General Motors: Germany rejects request for Opel aid

image captionOpel was a sign of German industrial success despite being US-owned

German Economy Minister Rainer Bruederle has rejected a request for state aid by carmaker General Motors for its European division Opel.

Opel, which owns the UK Vauxhall unit, wanted loan guarantees of more than 1bn euros (£900m) from Germany.

GM asked for the guarantees to help it raise money to restructure Opel.

Some German politicians were unhappy that GM was asking for aid, despite having paid off loans it received from the US government.

'Very disappointed'

A German committee that considers requests for aid from companies hit during the recession met to consider Opel on Wednesday, but failed to reach a decision.

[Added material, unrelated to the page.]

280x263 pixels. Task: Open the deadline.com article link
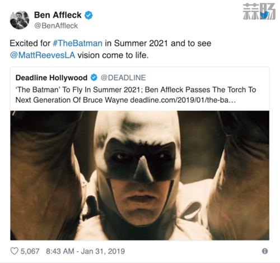(x=183, y=100)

This put the matter back into the hands of Mr Bruederle, who announced: "I am confident that Opel has a good future without credit guarantees."

Opel's chief executive Nick Reilly said that he did not "particularly understand the reasons why" the aid was rejected.

"GM is naturally very disappointed, as is Opel, with this decision after such a very long process, and we have spent a lot of time answering many, many hundreds of questions, being reviewed by many committees," he said.

GM emerged from bankruptcy protection last July, and in May this year reported its first quarterly profit in nearly three years.

The company also repaid $8.1bn in loans it had received from the US and Canadian governments.

'Review options'

Opel employs some 24,000 people in Germany, where it assembles Insignias, Astras and Corsas at four plants.

On Thursday, German Chancellor Angela Merkel was due to meet with the leaders of the states that host Opel plants, and there was speculation that the guarantees may yet be provided from other government departments.

GM has said it will spend about 1.9bn euros on restructuring Opel, but is seeking 1.8bn euros in loan guarantees from European governments, including the 1.1bn euros from Germany.

The aid request from GM has not been helped by Germany taking a lead in promising bail-out money to struggling eurozone countries - a position which led to a fall in Mrs Merkel's popularity ratings.

GM's Mr Reilly said the firm would "review all our options for funding".

"The UK government and the Spanish government have both signalled they are willing to give guarantees so that we will have access to capital markets."